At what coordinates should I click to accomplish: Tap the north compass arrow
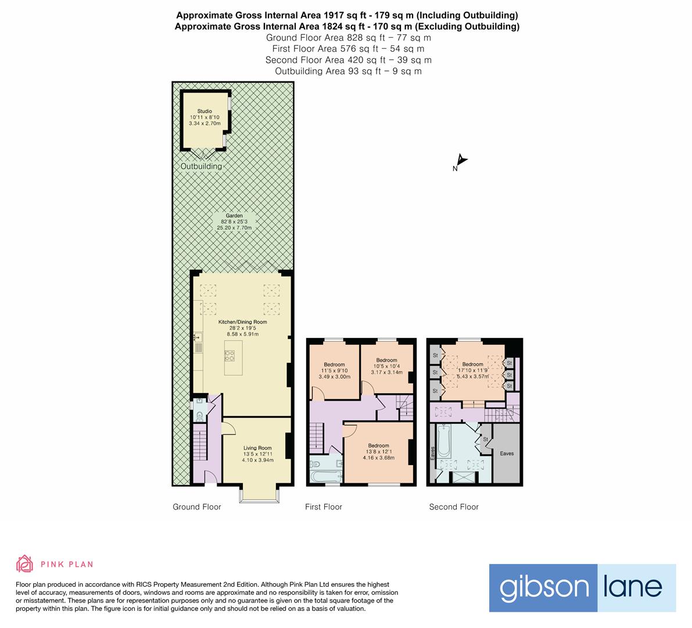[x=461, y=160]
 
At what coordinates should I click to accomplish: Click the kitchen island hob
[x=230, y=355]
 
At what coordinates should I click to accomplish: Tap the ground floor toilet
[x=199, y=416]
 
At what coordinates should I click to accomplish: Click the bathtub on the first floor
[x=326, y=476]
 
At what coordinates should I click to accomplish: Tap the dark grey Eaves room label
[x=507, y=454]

★ ★ ★ ★ ★ ★ ★

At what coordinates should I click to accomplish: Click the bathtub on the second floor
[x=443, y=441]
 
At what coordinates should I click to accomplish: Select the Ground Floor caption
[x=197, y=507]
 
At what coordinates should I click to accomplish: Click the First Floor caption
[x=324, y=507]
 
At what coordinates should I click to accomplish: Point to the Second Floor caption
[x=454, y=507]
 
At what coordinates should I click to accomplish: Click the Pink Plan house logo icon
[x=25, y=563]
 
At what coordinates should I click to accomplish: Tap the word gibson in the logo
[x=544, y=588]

★ ★ ★ ★ ★ ★ ★

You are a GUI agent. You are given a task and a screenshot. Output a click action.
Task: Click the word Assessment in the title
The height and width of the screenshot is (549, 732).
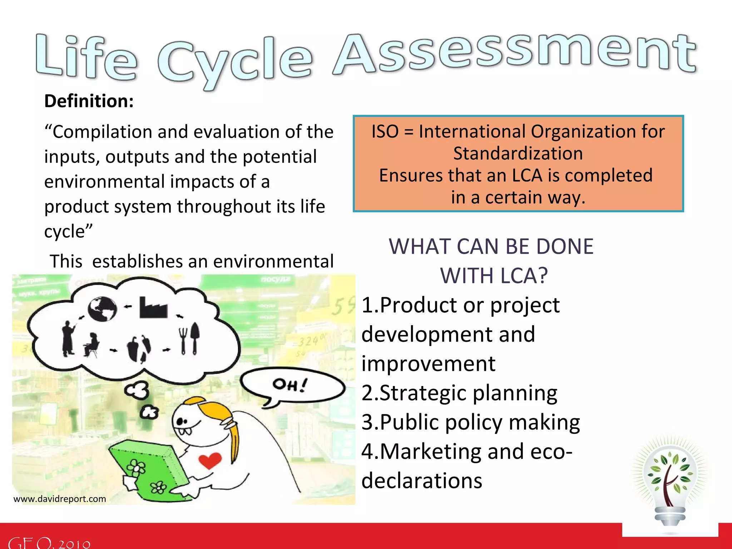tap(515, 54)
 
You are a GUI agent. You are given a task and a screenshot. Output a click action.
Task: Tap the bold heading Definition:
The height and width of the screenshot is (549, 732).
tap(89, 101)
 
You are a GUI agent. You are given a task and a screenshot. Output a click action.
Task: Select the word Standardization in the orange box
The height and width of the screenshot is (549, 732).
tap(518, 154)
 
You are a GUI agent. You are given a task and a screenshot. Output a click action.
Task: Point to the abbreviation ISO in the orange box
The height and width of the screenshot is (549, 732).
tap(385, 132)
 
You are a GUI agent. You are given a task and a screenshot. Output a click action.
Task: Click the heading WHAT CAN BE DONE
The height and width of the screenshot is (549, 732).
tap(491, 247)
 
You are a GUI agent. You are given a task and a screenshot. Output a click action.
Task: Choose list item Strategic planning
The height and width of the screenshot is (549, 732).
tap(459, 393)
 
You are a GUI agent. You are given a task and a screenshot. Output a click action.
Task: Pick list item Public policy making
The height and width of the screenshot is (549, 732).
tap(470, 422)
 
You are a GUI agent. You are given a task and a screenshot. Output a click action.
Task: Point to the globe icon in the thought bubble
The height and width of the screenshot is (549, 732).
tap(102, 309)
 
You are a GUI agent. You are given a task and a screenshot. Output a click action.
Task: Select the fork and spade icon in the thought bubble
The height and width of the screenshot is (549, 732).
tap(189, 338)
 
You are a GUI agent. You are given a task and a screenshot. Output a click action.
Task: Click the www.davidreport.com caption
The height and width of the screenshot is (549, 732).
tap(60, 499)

★ ★ ★ ★ ★ ★ ★

• **Short exercise**
Copy the data word for word, from the line with "At what coordinates should I click to accomplish: Tap the dark" through the line with "[x=507, y=454]", inclusive.

• **Task output**
At what coordinates should I click to accomplish: Tap the dark grey Eaves room label
[x=507, y=454]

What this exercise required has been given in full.